Today’s announcement is very exciting and represents a much needed shift in the way New Zealand plans and funds urban growth, but it is not yet clear whether housing in the new city will be affordable or supports Government aspirations for competitive land supply, says Infrastructure NZ CEO Paul Blair
The new Drury development south of Auckland takes some concepts from Infrastructure New Zealand’s October 2017 ‘Innovation City’ report on how to create a satellite city.
The Government is integrating housing and employment via $2.4 billion in strategic transport links around Drury, which was announced in January as part of $6.8 billion in Government transport infrastructure investment.
We applaud this new delivery partnership with local government and the private sector.
The old model of permitting growth and then trying to retrofit transport and other infrastructure has resolutely failed, resulting in high infrastructure costs, constrained housing supply and poor urban outcomes.
On the back of today’s announcements, property owners, developers and housing providers have been let off the leash and we should now see housing and development at scale and aligned with a shared vision for Auckland’s south.
Of importance to all New Zealanders is that the $2.4 billion of Government transport investment will unlock over 40,000 homes.

----------------------------------------

> Exercise requirements
a) In the Drury announcement:
(i) Which Infrastructure New Zealand report, and from when, does the new Drury development borrow concepts from?
(ii) How much is the Government putting into strategic transport links around Drury?
(iii) How many homes will that transport investment unlock?
b) Can you set out the lines of the records, from the line containing "The width and height of the screenshot is (289, 265)." through the line containing "Click the 曲线", inclusive, as a numbered list without the pictures?

> Input material
----------------------------------------

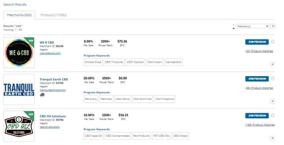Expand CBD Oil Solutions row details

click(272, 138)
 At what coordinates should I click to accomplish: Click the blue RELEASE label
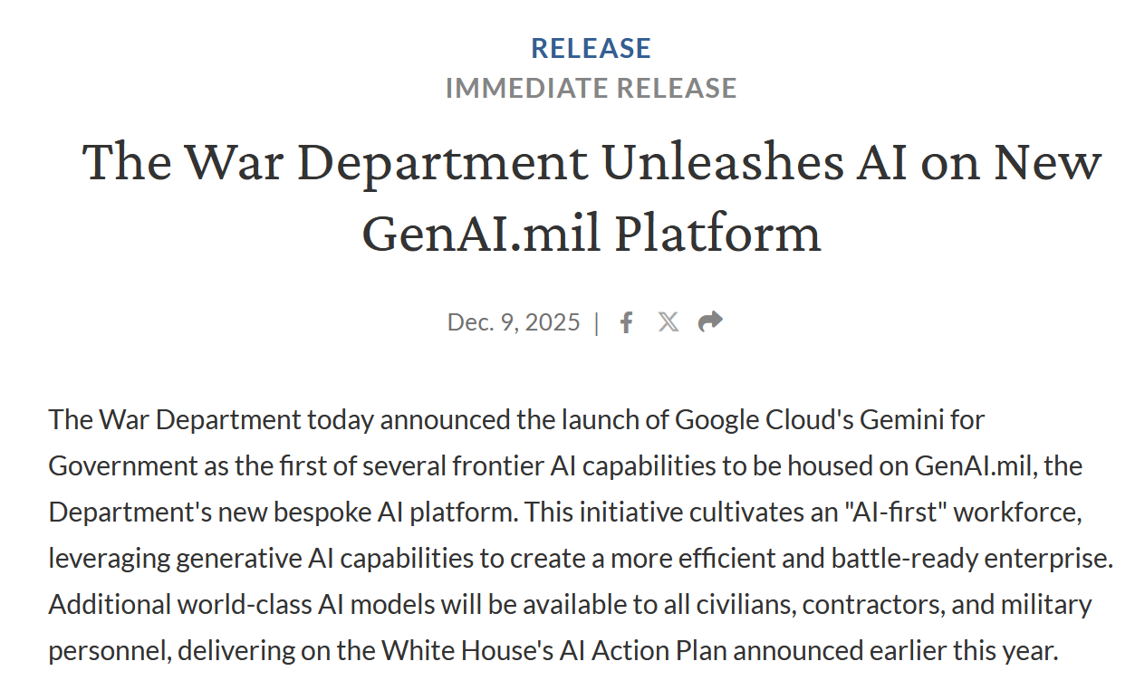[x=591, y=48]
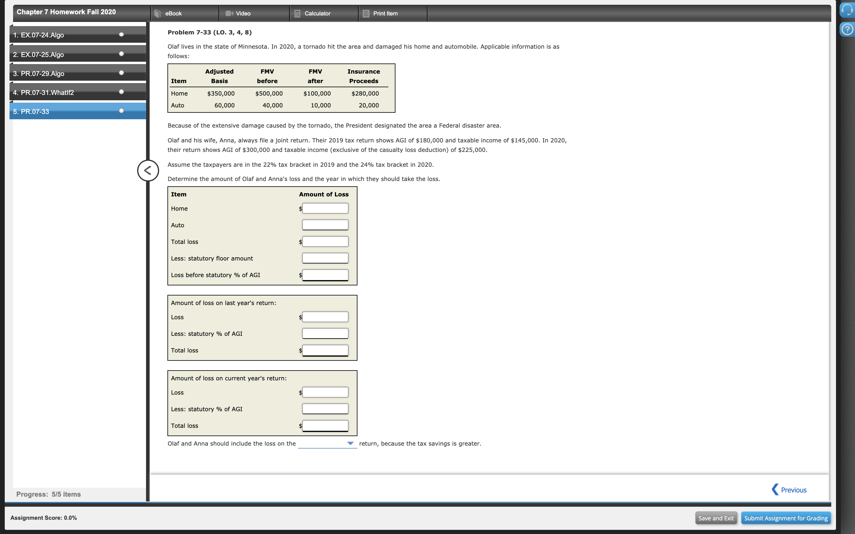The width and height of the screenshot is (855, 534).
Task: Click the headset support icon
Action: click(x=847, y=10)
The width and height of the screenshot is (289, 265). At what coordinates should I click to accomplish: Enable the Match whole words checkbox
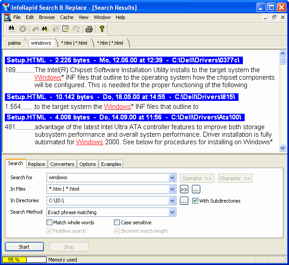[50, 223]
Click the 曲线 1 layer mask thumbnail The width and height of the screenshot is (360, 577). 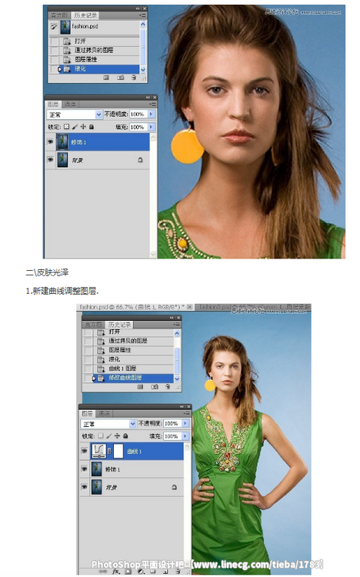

----------------------------------------

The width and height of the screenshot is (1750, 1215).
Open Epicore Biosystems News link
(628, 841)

----------------------------------------

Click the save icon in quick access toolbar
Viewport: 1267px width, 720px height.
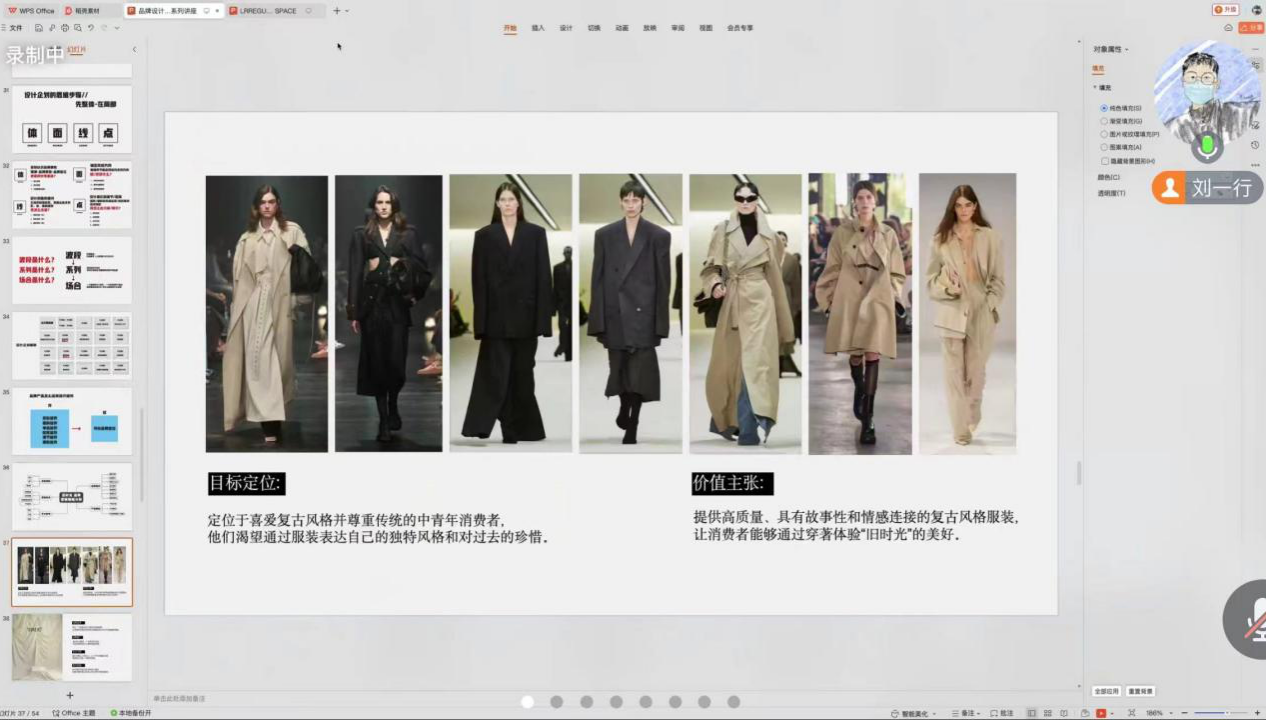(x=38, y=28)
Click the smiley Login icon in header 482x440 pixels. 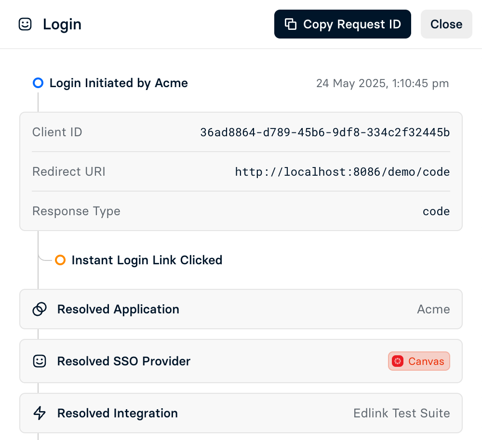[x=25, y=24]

----------------------------------------

> Solutions below
a)
(i) The October 2017 'Innovation City' report
(ii) $2.4 billion
(iii) Over 40,000 homes

b)
1. The width and height of the screenshot is (289, 265). At what coordinates should I click to accomplish: Enable the Match whole words checkbox
2. [50, 223]
3. Click the 曲线 1 layer mask thumbnail The width and height of the screenshot is (360, 577). 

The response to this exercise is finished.